Smokeless Tobacco: Why Do People Use it?
The history of smokeless tobacco dates back hundreds of years. A number of baseball players in the 1970s began using it as a safer alternative to smoking, making it more popular in the U.S.
However, nicotine is present in all tobacco products. This chemical is so addictive that nicotine addiction often occurs immediately after the first use. To get the same sensation as the first time, people addicted to nicotine need more nicotine. There are still many people who believe smokeless tobacco is a safer alternative to smoking, but this isn’t true. The effects of smokeless tobacco use can be just as harmful as those of smoking cigarettes.

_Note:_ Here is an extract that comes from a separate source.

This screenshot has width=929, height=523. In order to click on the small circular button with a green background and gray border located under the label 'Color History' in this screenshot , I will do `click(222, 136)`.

What Are the Dangers of Smokeless Tobacco?
Smokeless tobacco poses serious health risks, including:
- Gums and lips that are cracked or bleeding
- Eventually, receding gums can cause teeth to fall out
- High blood pressure, irregular heartbeat, and increased heart rate
- Heart attacks and strokes are more likely
Cancer of the mouth (cancer of the mouth) is the cancer most often associated with smokeless tobacco use. Likewise, the chemicals in tobacco can also cause cancer in the stomach, the throat, and the bladder because they enter the digestive system through spitting.

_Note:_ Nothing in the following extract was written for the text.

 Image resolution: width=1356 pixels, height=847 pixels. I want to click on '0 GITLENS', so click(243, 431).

Smokeless tobacco can cause permanent disfigurement in severe cases, such as loss of teeth and even bones in the face.
Most users of smokeless tobacco experience bad breath, yellowish-brown stains on their teeth, and mouth sores.
How Can I Quit Smokeless Tobacco?
Following are some tips to help you stop using smokeless tobacco:
- Talk to your doctor about which nicotine gum or patch is best for you before using them.
- Engage in healthier activities. Consider lifting weights, shooting baskets, swimming, biking, and other sports.
- For support, talk to your family and friends.
If you are trying to quit smoking, try these alternatives to smokeless tobacco:
- Mint leaf snuff that is tobacco-free
- sugarless gum
- hard candy
- beef jerky
- sunflower seeds
- shredded coconut
- dried fruit
Quitting is difficult, and many people use smokeless tobacco while trying to quit. Never give up, though. Every time you quit, your chances improve!